Entwistle, 29, closed his eyes and shook his head slightly as the jury foreman announced the guilty verdict.

Advertisement

His parents immediately asserted their son’s innocence and said he had not received a fair trial. His lawyers said they had strong grounds for appeal.

“We know that our son Neil is innocent, and we are devastated to learn that the evidence points to Rachel murdering our grandchild and then committing suicide,” his mother, Yvonne Entwistle, said outside Middlesex Superior Court.

“I knew Rachel was depressed. Our son will now go to jail for loving, honoring and protecting his wife’s memory,” she said.

Prosecutors maintained he was in debt and dissatisfied with his sex life when he fatally shot his family in their rented Hopkinton home in 2006. After the shootings, he fled to his native England to be comforted by his parents.

The defense did not put on any witnesses.

Middlesex District Attorney Gerry Leone, standing with Rachel’s family, including her mother and stepfather, Priscilla and Joseph Matterazzo, denounced Entwistle for blaming his wife for the killings.

Advertisement

“I condemn Neil Entwistle for compounding the unspeakable nature of what he has done by disparaging the memory of his wife and vilifying the entire Matterazzo family by his decisions during the course of this trial,” Leone said.

Entwistle acknowledges not calling police after he said he found their bodies, and said he returned the .22-caliber gun used to kill them to his father-in-law’s house 50 miles away in an effort to preserve her honor.

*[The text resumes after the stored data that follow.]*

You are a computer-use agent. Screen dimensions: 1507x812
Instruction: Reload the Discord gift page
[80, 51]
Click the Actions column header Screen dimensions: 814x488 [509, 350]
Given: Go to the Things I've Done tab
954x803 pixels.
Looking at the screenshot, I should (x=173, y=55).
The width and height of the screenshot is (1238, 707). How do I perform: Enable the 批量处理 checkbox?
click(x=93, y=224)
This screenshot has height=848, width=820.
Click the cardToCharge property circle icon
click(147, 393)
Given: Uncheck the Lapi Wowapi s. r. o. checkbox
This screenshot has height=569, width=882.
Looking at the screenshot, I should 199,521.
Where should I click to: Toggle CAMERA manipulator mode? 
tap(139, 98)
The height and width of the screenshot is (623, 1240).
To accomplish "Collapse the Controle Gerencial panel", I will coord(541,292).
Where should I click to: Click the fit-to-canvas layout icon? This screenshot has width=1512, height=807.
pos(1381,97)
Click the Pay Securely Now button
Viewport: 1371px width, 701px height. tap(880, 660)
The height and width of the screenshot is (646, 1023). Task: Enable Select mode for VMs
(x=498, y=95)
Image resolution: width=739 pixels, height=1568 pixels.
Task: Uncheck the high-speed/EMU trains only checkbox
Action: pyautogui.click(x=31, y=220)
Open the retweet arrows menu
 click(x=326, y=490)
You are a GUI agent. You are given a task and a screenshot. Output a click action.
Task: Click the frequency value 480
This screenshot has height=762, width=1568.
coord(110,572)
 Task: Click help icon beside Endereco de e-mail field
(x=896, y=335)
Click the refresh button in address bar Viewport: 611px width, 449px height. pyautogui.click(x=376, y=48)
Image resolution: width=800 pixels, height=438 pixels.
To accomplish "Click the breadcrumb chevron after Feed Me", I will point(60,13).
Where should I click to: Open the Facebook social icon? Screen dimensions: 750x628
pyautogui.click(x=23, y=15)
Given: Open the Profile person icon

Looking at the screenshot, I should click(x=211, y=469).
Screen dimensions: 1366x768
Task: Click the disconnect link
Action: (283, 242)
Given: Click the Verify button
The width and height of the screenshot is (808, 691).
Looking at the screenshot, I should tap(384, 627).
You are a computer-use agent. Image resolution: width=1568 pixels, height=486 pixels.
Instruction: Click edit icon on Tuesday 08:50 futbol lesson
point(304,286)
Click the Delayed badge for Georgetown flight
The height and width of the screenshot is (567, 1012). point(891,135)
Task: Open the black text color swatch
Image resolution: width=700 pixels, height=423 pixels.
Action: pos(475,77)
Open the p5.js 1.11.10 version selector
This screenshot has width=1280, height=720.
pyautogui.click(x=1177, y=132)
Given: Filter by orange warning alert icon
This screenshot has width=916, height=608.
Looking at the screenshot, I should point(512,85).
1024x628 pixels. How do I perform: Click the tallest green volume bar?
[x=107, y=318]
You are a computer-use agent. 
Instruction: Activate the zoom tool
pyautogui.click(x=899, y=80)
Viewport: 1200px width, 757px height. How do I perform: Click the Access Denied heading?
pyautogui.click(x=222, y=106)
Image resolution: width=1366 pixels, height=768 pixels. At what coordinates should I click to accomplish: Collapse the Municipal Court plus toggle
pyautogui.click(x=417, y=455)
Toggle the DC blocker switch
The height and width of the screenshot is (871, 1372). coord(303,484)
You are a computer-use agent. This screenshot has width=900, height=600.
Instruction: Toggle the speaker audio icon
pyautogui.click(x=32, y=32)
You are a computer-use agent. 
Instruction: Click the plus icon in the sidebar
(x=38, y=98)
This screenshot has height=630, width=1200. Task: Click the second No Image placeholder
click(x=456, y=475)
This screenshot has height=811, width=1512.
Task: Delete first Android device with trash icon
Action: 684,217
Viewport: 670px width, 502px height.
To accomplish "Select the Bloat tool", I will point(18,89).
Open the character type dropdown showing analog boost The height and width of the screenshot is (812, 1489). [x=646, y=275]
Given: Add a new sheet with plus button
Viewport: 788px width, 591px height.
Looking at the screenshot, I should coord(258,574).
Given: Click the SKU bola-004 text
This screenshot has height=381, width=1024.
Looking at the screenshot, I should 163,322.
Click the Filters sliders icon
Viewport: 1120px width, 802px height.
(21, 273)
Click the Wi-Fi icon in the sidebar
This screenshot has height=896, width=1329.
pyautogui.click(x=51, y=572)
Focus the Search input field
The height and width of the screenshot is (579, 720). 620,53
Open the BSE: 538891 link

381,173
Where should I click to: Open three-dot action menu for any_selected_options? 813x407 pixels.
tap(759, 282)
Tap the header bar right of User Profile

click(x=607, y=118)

His father, Clifford, said his son’s fate was sealed even before the trial.

“We will continue to fight for our innocent son with the hope that one day justice will prevail and our little granddaughter, Lillian, will rest in peace,” he said.

Rachel’s stepfather, Joe Matterazzo, thanked everyone who offered prayers and cards and support, including Rachel’s former students at St. Augustine’s Catholic High School in Droitwich, England, where she taught English.

“It was a tremendous help over the last two and a half years,” he said, declining to answer questions.

Advertisement

Jurors deliberated just a day and a half before reaching their verdicts. Entwistle also was convicted on two weapons charges.

Sentencing was scheduled for Thursday morning. Under state law, Entwistle must be sentenced to life in prison without the possibility of parole.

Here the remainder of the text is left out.